[Stored records]
--- --- ---
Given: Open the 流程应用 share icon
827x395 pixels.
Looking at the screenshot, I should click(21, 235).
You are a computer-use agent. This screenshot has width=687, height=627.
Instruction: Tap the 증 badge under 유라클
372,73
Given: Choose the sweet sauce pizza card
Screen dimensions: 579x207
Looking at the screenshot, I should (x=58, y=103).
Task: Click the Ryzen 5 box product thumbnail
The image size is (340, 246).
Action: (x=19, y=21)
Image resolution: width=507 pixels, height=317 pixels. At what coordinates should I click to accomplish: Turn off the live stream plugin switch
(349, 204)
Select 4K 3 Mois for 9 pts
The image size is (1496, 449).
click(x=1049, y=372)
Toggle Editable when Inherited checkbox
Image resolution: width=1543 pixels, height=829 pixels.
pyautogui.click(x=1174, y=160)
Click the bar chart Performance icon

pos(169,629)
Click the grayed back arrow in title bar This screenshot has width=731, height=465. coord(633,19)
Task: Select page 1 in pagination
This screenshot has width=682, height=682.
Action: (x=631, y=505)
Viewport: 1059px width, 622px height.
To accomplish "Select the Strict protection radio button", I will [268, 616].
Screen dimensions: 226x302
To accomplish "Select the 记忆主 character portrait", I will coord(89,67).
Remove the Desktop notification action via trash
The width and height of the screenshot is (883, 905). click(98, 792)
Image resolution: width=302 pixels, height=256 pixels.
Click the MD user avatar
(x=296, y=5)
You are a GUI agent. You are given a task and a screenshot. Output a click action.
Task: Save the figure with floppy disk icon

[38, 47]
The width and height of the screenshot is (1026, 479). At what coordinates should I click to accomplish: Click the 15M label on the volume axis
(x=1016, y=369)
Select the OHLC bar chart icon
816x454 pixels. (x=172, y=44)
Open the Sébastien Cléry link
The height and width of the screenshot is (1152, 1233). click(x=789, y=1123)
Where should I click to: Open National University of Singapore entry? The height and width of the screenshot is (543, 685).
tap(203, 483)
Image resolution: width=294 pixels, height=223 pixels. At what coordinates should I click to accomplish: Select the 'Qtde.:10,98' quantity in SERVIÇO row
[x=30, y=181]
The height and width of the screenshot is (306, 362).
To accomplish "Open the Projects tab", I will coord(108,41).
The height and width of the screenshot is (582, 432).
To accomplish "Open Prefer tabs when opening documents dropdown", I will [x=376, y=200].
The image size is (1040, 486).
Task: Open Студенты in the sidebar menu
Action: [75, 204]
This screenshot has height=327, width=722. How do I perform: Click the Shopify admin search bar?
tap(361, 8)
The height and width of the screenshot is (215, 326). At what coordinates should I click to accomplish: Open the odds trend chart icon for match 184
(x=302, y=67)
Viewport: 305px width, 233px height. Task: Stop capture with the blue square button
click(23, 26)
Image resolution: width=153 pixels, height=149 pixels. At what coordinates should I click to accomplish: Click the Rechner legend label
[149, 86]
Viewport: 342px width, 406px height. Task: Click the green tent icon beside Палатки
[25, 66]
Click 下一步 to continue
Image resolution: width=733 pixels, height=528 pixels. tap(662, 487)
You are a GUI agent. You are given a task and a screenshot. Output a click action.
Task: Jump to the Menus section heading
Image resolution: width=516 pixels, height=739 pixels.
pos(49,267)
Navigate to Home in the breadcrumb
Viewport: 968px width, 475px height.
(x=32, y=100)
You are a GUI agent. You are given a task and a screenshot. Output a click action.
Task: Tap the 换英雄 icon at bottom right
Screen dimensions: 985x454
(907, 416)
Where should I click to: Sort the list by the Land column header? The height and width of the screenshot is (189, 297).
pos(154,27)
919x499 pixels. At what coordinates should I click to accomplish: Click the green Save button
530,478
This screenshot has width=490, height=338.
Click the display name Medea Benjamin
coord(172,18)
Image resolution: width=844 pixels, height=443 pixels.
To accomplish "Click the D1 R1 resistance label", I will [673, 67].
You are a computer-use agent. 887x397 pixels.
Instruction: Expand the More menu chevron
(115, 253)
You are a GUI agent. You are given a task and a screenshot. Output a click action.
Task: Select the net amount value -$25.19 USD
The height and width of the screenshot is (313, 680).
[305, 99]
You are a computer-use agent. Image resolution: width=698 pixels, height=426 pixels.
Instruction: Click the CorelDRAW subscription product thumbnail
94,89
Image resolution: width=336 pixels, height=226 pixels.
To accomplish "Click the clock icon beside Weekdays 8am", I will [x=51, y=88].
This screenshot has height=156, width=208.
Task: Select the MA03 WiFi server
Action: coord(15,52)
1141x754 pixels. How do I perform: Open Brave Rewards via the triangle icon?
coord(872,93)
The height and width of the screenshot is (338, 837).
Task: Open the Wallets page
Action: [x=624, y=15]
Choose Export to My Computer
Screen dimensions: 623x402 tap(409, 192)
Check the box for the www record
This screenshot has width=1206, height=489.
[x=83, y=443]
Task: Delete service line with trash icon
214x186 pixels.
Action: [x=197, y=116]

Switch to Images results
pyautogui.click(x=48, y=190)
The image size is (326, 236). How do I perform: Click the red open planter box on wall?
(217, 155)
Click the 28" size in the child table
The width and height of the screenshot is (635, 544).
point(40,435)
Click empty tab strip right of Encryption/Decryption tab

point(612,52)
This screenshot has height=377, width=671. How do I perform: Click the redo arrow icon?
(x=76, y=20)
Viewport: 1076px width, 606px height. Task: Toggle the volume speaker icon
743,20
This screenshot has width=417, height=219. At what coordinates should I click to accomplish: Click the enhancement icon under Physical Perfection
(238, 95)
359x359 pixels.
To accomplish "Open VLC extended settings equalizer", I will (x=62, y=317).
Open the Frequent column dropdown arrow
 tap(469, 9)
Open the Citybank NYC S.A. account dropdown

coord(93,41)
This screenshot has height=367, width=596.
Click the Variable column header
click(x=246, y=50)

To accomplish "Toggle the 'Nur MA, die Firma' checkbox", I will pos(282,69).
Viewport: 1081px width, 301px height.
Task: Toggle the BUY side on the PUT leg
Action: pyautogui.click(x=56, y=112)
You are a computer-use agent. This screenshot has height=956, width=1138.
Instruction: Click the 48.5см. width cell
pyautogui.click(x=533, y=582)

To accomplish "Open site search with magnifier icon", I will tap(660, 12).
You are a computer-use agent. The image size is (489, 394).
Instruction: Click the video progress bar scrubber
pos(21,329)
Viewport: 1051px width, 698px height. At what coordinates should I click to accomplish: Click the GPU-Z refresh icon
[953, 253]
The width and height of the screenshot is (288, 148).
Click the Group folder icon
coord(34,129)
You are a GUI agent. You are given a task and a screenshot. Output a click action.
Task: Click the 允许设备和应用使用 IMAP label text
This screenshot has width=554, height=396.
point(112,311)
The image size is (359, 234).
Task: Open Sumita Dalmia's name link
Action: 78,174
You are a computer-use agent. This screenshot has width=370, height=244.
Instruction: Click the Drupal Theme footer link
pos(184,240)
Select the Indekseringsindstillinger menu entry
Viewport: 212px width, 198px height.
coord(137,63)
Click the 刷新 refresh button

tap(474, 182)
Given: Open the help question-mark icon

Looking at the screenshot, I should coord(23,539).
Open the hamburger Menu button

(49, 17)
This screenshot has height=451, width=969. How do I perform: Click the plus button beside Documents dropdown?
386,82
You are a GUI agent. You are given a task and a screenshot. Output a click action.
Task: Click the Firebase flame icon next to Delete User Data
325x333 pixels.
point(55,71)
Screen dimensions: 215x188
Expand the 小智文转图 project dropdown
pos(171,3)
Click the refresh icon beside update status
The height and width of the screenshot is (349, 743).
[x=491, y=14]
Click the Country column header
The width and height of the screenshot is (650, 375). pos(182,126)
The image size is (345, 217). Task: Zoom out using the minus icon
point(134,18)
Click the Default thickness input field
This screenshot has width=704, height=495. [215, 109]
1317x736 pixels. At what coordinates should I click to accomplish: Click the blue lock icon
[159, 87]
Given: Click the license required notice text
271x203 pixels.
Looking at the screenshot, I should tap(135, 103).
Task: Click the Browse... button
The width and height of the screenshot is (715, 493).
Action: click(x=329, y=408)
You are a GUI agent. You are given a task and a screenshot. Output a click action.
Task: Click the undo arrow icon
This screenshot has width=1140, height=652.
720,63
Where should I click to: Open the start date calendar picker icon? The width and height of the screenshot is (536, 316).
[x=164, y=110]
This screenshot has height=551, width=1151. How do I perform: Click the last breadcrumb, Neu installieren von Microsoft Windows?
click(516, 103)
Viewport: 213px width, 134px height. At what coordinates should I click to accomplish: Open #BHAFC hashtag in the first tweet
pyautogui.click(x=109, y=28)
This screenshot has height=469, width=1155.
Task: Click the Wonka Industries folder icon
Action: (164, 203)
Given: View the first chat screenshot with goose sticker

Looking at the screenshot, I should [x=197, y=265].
--- --- ---
Wherever a line of the data holds "text", copy that line.

RESPONSE →
Task: Click the 允许设备和应用使用 IMAP label text
Given: Click the license required notice text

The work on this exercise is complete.